The debate was supposed to start around 1:30 pm, but it wasn’t until nearly 3:30 pm, that the “All Clear” was announced.  During the delay, no one was allowed to leave the House Chamber.

House Democrats voted heavily to override, and were joined by 15 Republicans, giving the override a bipartisan cover.  In the floor debate, virtually no Democrats spoke — leaving the approximately 40 mins of debate to Republican members who were frequently split in their need to have a budget.

House Republican Leader, Jim Durkin voted against the bill, but did not put up a vigorous argument.  Republican Allen Skillcorn, called it a “junk budget” and urged members to vote this down and return to reforming state government to lower costs.

The Budget would spend $36.5 Billion, and raise corporate taxes and taxes on personal income from 3.75%, to 4.95%. It’s projected this would bring the state approximately $4.5 billion in new revenue.  Prior to the budget passing, the state was bringing in approximately $31.5 billion in revenue, but spending around $39 billion, due to court-ordered spending on programs, like Medicaid.

As a result, without a budget in place, the state was running an annual budget deficit of nearly $8 Billion.   With the tax increase, and by lowering the spending threshold by $3 billion, the state will come close to having a budget that is balanced.

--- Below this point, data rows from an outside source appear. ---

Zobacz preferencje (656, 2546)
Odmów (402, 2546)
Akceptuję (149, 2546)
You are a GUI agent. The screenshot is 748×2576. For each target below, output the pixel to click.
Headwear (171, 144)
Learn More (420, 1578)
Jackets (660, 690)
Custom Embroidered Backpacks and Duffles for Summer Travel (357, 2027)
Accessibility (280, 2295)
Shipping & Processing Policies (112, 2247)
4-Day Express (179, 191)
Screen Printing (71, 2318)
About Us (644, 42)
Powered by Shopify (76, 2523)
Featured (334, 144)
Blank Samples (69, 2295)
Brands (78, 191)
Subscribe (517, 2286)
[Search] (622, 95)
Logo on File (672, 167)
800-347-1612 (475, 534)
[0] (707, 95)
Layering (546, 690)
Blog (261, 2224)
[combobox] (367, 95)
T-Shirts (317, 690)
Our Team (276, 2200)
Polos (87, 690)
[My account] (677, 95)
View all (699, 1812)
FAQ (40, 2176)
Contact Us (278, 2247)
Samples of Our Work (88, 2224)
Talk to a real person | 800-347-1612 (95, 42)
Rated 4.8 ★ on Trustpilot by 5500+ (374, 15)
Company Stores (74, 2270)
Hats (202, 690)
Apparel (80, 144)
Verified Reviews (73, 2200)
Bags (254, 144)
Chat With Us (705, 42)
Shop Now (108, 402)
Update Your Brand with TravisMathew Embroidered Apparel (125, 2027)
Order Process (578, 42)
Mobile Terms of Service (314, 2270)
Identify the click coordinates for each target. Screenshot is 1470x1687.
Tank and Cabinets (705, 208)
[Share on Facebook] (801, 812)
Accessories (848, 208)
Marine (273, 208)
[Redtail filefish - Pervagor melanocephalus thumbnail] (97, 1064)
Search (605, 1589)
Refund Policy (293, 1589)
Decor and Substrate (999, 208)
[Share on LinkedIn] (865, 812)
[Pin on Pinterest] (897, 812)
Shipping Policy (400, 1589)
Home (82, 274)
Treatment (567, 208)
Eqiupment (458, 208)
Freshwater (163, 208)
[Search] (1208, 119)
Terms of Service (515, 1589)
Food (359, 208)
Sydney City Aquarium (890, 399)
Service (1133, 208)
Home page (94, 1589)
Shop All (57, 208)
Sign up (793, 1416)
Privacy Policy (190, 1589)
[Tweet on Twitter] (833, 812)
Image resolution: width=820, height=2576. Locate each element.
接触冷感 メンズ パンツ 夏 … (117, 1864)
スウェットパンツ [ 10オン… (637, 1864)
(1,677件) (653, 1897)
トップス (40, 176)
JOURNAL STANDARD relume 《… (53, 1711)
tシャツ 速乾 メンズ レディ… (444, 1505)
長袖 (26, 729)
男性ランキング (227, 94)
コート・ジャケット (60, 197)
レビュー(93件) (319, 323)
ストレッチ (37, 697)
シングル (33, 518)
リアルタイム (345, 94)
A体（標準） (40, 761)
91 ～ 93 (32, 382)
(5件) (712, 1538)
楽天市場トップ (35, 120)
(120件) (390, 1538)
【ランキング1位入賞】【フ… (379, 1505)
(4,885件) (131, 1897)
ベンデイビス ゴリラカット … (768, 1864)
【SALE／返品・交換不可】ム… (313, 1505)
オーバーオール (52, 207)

Rep David Harris (R) voted to override the veto

Members voting in favor of the override, argued that the vote was necessary to avoid having Illinois become the first state to ever be downgraded to Junk Bond status — which would force higher interest rates on the state, and keep many investment houses from being able to even buy Illinois bonds, with such a low rating.

Now with its passage, it’s hoped the bond houses will continue to give the state the benefit of the doubt, and not lower the state’s credit rating again.  It’s been lowered six times since Gov Rauner became governor in January 2015.

Rep Steve Anderson (R), urged a vote to override, to avoid junk bond status.

A number of Republican lawmakers argued they were voting for the bill to give the state time to then attempt to make further reforms that would lower the state’s excessive property taxes, lower the cost of Workers Compensation insurance, which is among the highest in in the nation, and PERHAPS, find a way to legally cap the growth of the pension costs, which ate up 5% of the state’s operating budget around 2002, and now devour 25% of the state’s operating budget. .

The budget needed 71 votes to override the veto.  The vote came to 71-42, and looked very iffy for a brief time, as the first call out of “have all voted who wish?” came, only 58 votes for the override were posted.  Suddenly that shot to 68, and then a few seconds later the vote settled at 71 for passage.

The Senate voted on July 4th, to override the Governor’s veto – thus setting the stage for today’s vote.  It was delayed by a day, as there were not enough members back in Springfield, following the Fourth of July holiday for there to be a quorum on July 5, when the House opened.

At the end of the debate on Thursday, Speaker Madigan spoke briefly, and said this was an example of the House’s hard work, and bipartisan cooperation in reaching an agreement.

The House also voted to pass companion legislation, needed to implement the budget.